SUPPLIED MATERIAL ::

------------------------------------

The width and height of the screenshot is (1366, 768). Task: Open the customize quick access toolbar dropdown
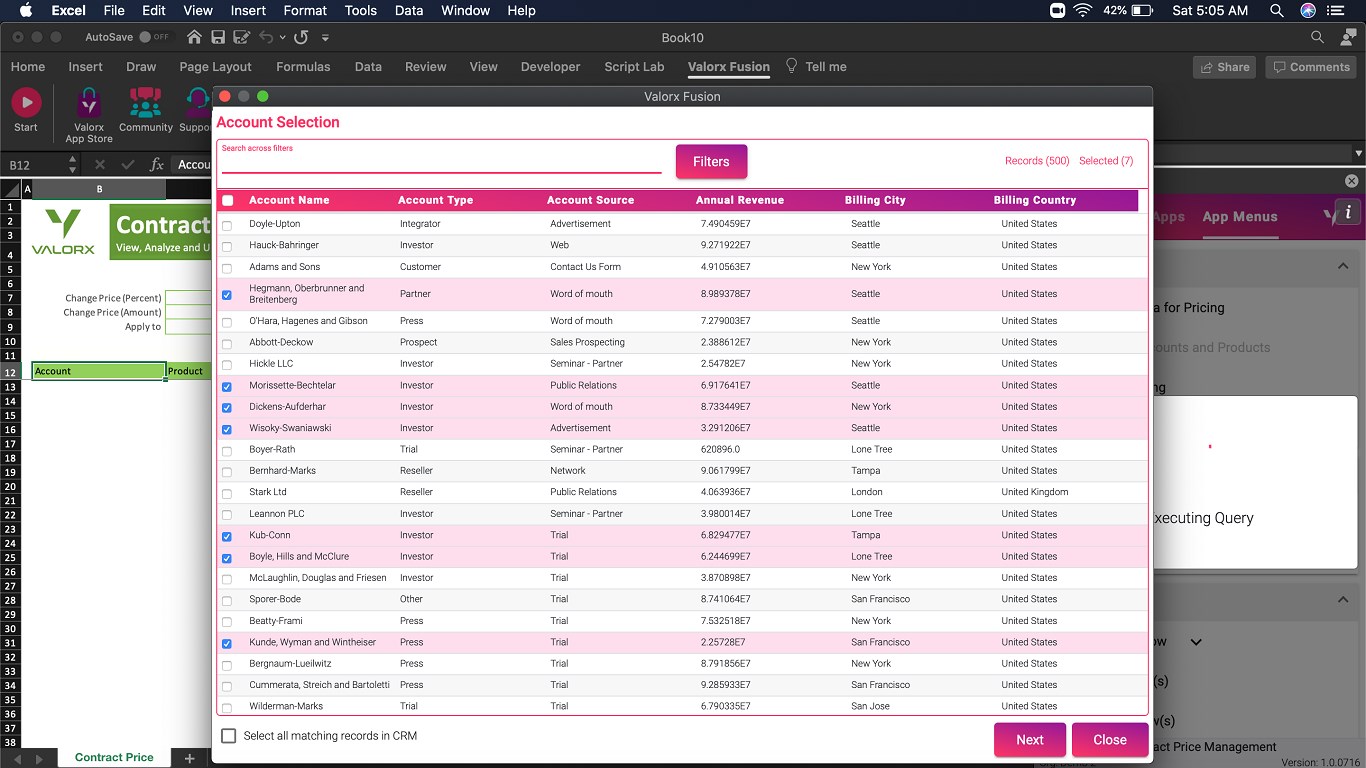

------------------------------------

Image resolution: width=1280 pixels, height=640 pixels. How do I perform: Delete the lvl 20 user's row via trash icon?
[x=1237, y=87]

------------------------------------

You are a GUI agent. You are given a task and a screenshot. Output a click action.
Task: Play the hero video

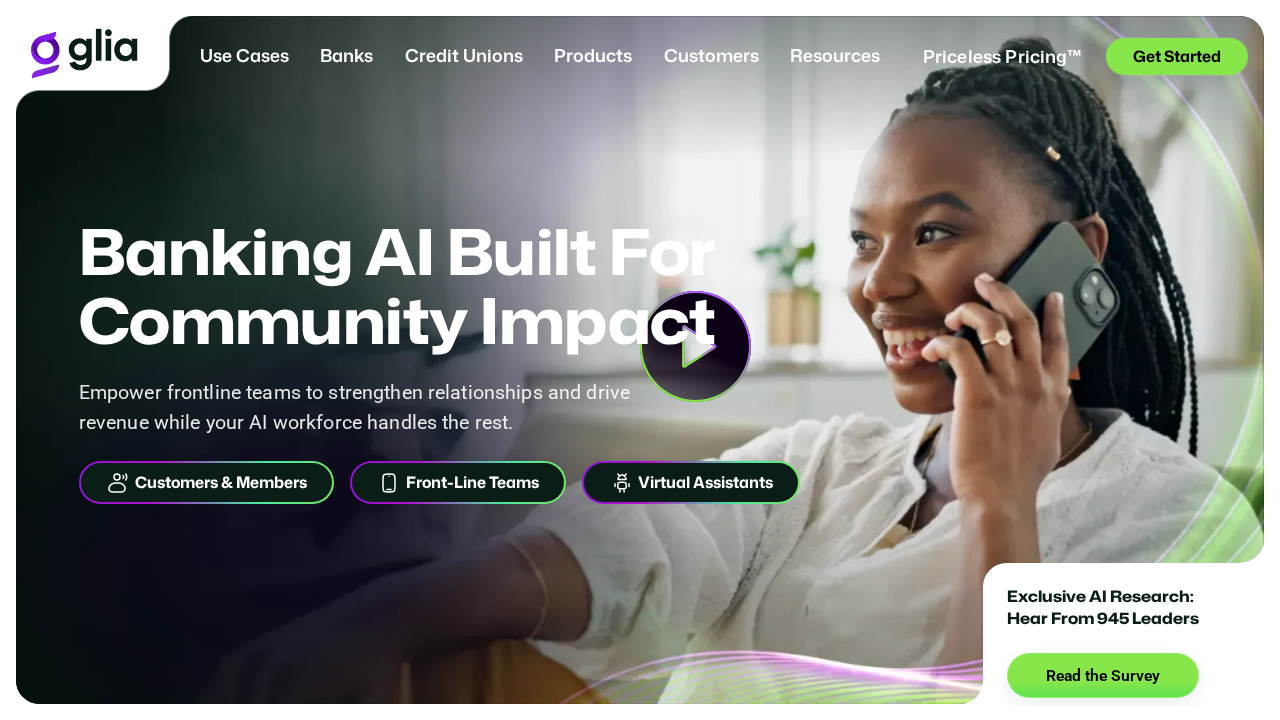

------------------------------------

WHAT IS BEING ASKED :: The word "screenshot" is the filter: copy every line of the listing above that contains it.

WRITTEN SOLUTION ::
The width and height of the screenshot is (1366, 768). Task: Open the customize quick access toolbar dropdown
You are a GUI agent. You are given a task and a screenshot. Output a click action.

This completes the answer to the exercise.